Dataset excerpts:
+-------+
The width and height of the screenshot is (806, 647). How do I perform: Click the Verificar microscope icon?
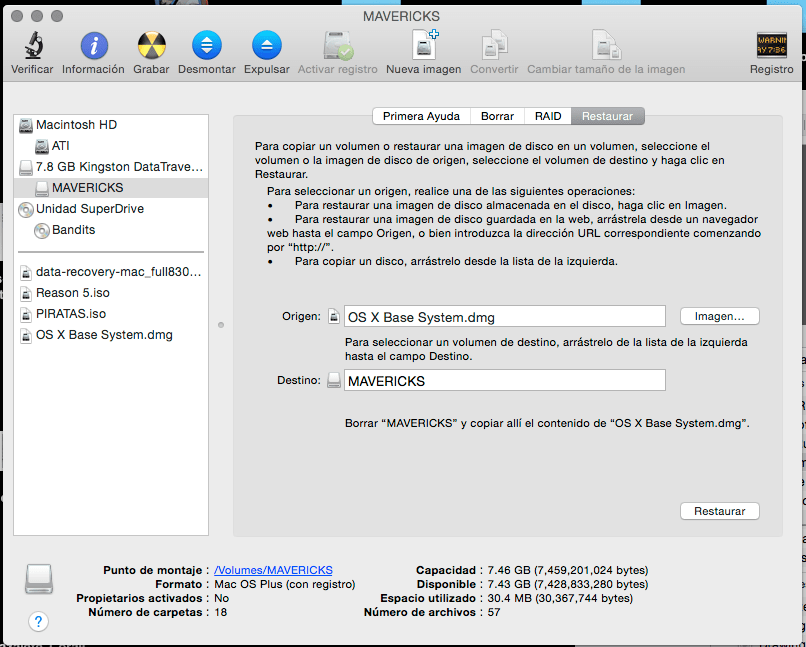(x=32, y=45)
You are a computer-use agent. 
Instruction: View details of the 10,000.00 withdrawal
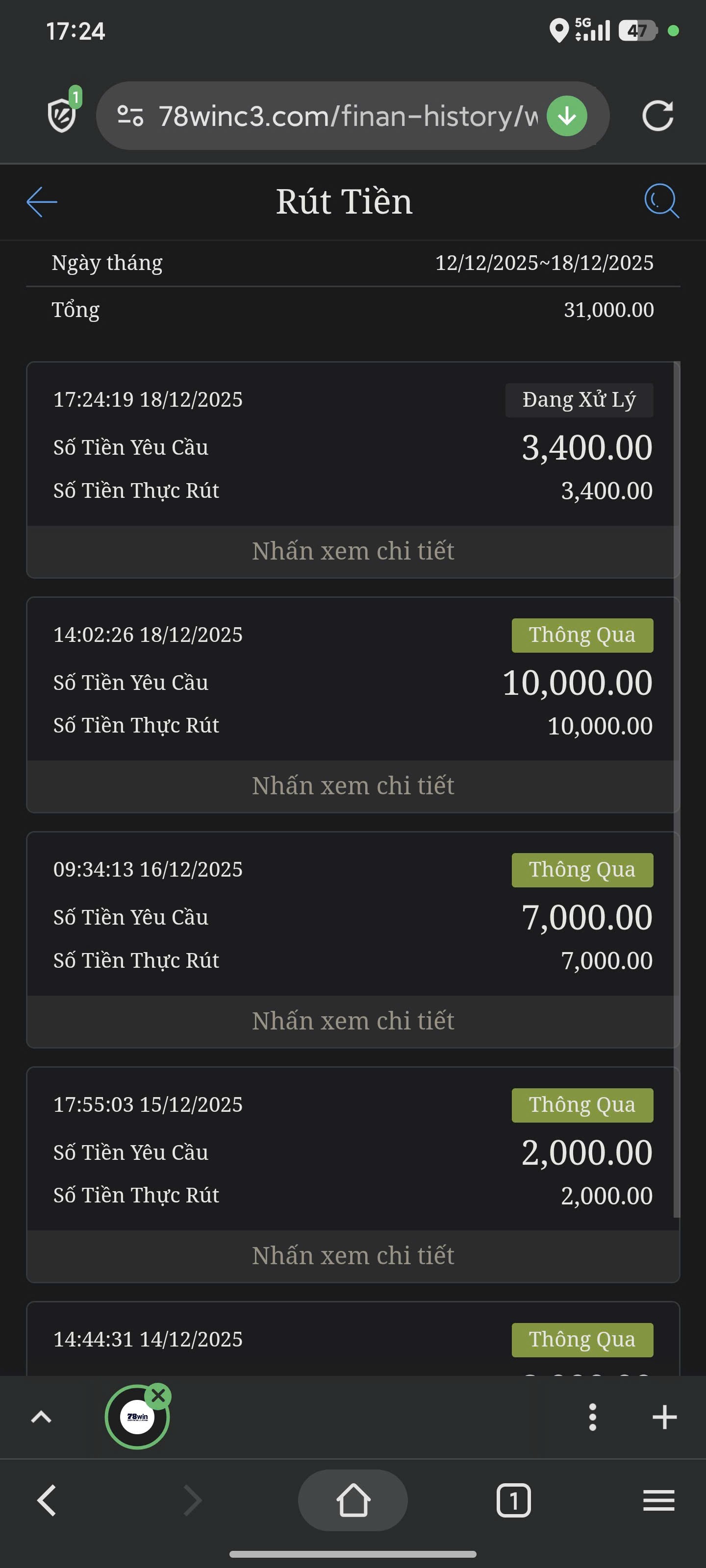point(353,786)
+-------+
• _Exercise objective_
Exact copies of the lines from the one containing "You are a computer-use agent." through the final line of the data are required; pictures are to be omitted.

• _Task output_
You are a computer-use agent. 
Instruction: View details of the 10,000.00 withdrawal
point(353,786)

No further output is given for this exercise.